> **Written tasks**:
A. According to the OBOL staking proposal, what share of the supply is set aside for staking rewards during the first 6 months?
B. Reproduce word for word the stretch of the OBOL staking proposal from "This proposal introduces" through "and financial utility.".

##### Text passage #####

Other rules about staking rewards eligibility can be defined in future proposals, such as:

  • Delegates could be eligible for a portion of the staking rewards based on how much voting power is delegated to them. This would ensure Active Delegates get paid for participating in governance.
  • Token Holders could only be eligible for rewards if they are delegating to an Active Delegate. This proposal does not consider the definition of active delegate but the feature is available in the Staking contract, therefore it can be turned on in the future if Governance defines and approves it.

Incentive

There is no cost to implementing this proposal. The development part has been part of a previous agreement with the Obol Association when designing the Governance launch. The cost associated with this proposal is the 0.33% of the supply for Staking rewards for the first 6 months. Any additional incentives past the first 6 months would be subject to governance.

Action Plan

  • Feb 23 - March 5th: Post proposal on forum for feedback, get approval from 4 top-100 delegates
  • March 6th-12th: Submit proposal on Tally for onchain voting
  • March 20th: Complete audit and share documentation of the Liquid Staking Token contracts
  • OBOL Token Unlock: Launch Staking platform on Tally

Conclusion

This proposal introduces OBOL Staking to enhance governance participation, protocol security, and utility for the OBOL token. By allowing Token Holders to stake OBOL and earn rewards while maintaining governance power via stOBOL, we eliminate the tradeoff between governance participation and financial utility.

##### Entries #####

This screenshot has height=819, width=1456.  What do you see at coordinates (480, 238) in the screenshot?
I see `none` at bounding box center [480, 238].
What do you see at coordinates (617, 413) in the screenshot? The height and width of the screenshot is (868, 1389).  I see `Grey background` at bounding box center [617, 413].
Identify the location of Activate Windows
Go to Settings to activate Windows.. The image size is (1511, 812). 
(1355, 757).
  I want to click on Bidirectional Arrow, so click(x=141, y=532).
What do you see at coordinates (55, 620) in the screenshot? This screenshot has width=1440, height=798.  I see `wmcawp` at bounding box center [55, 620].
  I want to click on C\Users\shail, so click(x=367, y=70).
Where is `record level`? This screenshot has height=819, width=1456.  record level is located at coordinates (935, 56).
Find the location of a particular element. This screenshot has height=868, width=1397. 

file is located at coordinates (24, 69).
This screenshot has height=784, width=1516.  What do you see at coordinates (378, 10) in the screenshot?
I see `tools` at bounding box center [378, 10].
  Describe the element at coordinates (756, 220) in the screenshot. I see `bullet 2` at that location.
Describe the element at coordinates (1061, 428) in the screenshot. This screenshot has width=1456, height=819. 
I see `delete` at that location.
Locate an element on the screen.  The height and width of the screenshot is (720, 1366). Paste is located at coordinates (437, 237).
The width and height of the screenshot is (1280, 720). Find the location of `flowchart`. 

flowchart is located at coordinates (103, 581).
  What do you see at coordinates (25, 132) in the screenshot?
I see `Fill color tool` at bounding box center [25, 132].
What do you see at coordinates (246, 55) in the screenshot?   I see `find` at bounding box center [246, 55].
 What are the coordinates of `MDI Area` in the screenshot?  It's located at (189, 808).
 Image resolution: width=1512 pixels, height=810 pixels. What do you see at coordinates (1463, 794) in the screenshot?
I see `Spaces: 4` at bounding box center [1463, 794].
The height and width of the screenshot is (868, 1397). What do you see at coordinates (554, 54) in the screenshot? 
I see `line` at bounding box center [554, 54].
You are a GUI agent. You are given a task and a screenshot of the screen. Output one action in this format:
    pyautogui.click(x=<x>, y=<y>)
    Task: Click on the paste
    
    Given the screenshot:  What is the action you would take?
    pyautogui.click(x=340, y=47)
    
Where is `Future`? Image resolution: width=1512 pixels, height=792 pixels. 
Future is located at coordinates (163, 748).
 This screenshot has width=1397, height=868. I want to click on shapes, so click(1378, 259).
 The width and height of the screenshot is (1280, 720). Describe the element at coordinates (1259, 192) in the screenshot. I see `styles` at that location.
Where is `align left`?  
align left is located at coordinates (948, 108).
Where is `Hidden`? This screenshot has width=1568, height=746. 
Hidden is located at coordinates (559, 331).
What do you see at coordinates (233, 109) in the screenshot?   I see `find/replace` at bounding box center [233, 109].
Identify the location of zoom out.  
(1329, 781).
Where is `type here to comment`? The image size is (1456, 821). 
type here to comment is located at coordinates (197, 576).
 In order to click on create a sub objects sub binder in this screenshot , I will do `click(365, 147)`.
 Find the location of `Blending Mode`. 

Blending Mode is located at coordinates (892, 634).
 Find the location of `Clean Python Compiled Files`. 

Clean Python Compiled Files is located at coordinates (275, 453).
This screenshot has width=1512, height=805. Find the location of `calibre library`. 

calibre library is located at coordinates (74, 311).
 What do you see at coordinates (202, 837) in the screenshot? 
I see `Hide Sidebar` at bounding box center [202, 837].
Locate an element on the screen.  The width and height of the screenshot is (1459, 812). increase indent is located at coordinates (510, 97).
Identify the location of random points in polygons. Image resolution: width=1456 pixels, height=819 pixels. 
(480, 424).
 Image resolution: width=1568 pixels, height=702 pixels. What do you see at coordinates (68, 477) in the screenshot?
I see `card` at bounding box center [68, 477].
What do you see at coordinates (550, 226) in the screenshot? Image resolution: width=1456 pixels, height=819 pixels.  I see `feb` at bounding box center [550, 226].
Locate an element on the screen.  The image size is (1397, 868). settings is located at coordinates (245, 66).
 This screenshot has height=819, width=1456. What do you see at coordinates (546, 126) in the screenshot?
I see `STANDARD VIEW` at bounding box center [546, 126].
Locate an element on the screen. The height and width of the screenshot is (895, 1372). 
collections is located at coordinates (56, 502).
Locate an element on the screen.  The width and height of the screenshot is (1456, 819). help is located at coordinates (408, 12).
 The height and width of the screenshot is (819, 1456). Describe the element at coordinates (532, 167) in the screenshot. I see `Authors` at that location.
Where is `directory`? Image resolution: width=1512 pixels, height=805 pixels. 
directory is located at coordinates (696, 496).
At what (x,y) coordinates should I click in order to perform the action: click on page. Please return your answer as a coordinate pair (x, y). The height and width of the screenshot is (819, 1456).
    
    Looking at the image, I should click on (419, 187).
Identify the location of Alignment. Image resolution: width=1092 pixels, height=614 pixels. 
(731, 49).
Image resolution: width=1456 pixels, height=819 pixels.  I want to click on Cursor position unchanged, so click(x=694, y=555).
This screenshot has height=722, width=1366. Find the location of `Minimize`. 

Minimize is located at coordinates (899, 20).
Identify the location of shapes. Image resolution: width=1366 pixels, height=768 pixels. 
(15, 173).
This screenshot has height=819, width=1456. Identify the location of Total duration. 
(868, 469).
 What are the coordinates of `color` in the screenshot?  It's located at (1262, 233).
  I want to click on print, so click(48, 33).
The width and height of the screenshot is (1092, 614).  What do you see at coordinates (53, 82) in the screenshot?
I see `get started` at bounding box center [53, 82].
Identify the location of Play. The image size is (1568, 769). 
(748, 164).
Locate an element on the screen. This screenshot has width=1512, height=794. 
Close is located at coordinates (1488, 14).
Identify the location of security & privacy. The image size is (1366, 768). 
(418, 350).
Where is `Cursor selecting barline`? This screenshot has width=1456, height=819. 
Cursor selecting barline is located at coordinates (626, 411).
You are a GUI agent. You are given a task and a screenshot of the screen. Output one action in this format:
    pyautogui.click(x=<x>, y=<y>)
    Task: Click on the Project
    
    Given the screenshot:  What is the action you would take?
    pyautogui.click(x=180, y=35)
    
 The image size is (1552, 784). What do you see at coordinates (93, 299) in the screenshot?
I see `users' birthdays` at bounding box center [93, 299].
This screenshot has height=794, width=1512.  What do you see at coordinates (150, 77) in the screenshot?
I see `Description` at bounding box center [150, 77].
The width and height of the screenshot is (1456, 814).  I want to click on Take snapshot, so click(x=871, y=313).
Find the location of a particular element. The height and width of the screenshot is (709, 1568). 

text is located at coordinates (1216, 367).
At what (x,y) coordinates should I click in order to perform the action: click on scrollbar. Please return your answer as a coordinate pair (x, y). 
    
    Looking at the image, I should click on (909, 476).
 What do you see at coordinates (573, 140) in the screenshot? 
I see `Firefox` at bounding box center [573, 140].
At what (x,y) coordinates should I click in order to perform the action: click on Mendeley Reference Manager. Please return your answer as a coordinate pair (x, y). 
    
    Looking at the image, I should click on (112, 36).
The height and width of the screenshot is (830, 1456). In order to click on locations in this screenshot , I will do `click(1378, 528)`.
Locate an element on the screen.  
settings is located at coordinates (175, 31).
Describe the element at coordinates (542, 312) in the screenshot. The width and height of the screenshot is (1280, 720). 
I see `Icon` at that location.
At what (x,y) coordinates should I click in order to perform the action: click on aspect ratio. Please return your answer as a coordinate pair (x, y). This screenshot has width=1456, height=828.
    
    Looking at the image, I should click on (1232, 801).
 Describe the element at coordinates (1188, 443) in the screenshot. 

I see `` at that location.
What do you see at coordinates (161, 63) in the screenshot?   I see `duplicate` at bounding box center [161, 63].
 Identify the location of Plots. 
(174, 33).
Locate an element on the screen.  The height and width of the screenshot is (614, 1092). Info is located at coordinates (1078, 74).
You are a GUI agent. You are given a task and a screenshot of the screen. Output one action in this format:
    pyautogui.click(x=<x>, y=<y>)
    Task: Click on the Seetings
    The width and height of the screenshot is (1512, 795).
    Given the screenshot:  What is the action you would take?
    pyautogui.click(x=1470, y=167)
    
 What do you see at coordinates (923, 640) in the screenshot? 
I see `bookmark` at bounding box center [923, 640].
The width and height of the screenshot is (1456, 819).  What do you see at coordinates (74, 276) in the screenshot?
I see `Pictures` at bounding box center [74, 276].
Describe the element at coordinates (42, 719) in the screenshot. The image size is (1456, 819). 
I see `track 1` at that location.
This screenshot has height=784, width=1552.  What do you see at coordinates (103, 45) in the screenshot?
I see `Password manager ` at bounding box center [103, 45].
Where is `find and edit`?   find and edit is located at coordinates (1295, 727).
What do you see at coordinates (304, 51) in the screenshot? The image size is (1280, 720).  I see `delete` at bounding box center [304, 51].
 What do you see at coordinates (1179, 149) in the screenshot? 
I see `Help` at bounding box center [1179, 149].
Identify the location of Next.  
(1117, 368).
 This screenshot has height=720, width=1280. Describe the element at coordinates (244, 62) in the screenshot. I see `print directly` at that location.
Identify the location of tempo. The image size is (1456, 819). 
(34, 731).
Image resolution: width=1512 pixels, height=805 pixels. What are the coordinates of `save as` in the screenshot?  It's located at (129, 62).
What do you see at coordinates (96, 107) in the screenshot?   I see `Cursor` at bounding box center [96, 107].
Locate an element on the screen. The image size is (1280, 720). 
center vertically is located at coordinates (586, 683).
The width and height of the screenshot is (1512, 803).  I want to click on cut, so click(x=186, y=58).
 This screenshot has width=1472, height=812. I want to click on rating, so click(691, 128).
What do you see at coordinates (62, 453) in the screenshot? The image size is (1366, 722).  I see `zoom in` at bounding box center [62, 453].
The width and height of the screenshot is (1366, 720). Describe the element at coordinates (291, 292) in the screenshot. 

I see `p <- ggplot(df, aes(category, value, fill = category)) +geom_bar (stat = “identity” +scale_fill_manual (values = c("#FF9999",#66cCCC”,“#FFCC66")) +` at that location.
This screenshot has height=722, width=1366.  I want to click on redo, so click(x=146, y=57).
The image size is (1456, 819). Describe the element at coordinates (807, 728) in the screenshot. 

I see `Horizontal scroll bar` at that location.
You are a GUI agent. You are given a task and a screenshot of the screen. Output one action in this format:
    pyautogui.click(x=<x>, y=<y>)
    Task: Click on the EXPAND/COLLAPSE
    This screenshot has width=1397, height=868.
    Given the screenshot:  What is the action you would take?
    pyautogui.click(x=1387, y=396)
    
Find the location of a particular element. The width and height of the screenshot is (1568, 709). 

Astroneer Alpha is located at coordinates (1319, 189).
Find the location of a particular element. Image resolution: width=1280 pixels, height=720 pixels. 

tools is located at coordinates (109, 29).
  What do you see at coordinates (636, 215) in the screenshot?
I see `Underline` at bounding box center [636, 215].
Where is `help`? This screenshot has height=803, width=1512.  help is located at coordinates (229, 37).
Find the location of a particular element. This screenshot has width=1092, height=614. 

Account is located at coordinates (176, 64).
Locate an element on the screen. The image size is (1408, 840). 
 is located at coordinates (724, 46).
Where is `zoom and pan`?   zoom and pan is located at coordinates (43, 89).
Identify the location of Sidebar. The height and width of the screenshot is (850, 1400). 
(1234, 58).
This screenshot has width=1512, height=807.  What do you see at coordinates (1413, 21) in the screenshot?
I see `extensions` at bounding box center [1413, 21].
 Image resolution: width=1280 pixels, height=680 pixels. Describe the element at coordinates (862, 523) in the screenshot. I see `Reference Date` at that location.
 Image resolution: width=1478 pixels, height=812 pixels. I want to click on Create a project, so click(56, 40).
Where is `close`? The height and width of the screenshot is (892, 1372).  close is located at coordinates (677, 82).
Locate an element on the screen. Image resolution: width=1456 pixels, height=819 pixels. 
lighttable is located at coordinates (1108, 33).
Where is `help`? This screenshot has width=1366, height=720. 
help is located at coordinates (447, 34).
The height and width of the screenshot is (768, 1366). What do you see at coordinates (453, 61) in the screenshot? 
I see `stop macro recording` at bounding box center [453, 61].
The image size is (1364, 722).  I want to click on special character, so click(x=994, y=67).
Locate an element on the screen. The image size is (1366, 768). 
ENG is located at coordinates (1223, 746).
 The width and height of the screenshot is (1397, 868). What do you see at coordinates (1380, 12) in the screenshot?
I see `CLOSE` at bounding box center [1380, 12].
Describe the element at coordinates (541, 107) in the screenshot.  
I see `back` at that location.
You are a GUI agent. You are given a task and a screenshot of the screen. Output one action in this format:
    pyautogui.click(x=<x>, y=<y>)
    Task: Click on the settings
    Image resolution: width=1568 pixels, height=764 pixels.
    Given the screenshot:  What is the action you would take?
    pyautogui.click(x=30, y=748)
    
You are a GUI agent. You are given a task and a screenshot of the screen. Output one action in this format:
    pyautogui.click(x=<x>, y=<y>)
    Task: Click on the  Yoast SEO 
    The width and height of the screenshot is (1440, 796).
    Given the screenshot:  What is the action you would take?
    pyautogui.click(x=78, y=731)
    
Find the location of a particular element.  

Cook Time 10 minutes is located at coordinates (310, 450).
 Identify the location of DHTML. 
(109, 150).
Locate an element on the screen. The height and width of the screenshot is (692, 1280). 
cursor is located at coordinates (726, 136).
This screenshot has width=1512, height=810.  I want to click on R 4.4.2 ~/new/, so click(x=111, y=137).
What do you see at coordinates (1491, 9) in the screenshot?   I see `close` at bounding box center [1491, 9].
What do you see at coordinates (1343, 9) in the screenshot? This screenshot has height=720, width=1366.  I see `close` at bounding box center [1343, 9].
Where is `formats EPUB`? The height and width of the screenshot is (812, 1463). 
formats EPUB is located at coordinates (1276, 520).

#####

> **Answers provided**:
A. 0.33% of the supply.

B.
This proposal introduces OBOL Staking to enhance governance participation, protocol security, and utility for the OBOL token. By allowing Token Holders to stake OBOL and earn rewards while maintaining governance power via stOBOL, we eliminate the tradeoff between governance participation and financial utility.